**WRITTEN EXERCISE**.
Reproduce, unchanged, the lines of the material below that run from the line containing "Click the Ben" through the last line of the material, including both of those lines.
— START OF LISTED ENTRIES —
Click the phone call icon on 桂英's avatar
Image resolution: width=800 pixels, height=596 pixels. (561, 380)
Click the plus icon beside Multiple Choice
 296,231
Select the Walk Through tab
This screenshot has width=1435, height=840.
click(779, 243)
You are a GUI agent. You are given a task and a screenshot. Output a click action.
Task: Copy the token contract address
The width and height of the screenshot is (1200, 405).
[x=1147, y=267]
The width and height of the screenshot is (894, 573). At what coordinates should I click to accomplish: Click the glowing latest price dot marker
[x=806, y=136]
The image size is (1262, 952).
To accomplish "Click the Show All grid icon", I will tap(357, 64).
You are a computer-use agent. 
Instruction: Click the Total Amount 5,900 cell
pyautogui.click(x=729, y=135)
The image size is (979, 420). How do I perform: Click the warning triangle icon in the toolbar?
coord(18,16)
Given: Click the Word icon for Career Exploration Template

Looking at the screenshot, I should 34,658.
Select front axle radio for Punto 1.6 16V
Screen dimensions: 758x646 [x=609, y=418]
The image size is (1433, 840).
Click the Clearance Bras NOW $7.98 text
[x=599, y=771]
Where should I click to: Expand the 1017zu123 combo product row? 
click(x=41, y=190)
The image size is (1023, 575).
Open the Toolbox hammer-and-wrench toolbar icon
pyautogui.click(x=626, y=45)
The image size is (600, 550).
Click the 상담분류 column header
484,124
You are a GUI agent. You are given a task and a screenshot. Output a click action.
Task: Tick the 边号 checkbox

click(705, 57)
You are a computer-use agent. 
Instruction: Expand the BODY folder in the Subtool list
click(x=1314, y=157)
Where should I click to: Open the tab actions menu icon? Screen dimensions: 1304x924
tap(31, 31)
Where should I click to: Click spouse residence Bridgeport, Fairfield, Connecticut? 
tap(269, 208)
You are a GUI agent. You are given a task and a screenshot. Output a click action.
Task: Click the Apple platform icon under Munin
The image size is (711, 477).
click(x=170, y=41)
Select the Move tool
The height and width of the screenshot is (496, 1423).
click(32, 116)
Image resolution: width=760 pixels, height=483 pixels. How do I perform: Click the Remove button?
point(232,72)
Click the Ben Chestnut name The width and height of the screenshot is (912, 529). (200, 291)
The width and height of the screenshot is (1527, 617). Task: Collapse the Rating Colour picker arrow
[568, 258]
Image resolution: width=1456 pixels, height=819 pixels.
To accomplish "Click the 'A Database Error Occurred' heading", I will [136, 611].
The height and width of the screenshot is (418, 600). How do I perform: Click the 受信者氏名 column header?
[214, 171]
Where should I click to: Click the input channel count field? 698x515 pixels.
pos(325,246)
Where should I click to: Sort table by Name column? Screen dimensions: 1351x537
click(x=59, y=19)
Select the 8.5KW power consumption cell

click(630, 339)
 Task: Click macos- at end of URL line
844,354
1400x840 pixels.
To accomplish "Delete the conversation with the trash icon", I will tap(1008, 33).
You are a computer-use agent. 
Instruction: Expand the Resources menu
— END OF LISTED ENTRIES —
**SOLUTION FOR THIS TASK**.
Click the Ben Chestnut name The width and height of the screenshot is (912, 529). (200, 291)
The width and height of the screenshot is (1527, 617). Task: Collapse the Rating Colour picker arrow
[568, 258]
Image resolution: width=1456 pixels, height=819 pixels.
To accomplish "Click the 'A Database Error Occurred' heading", I will [136, 611].
The height and width of the screenshot is (418, 600). How do I perform: Click the 受信者氏名 column header?
[214, 171]
Where should I click to: Click the input channel count field? 698x515 pixels.
pos(325,246)
Where should I click to: Sort table by Name column? Screen dimensions: 1351x537
click(x=59, y=19)
Select the 8.5KW power consumption cell

click(630, 339)
 Task: Click macos- at end of URL line
844,354
1400x840 pixels.
To accomplish "Delete the conversation with the trash icon", I will tap(1008, 33).
You are a computer-use agent. 
Instruction: Expand the Resources menu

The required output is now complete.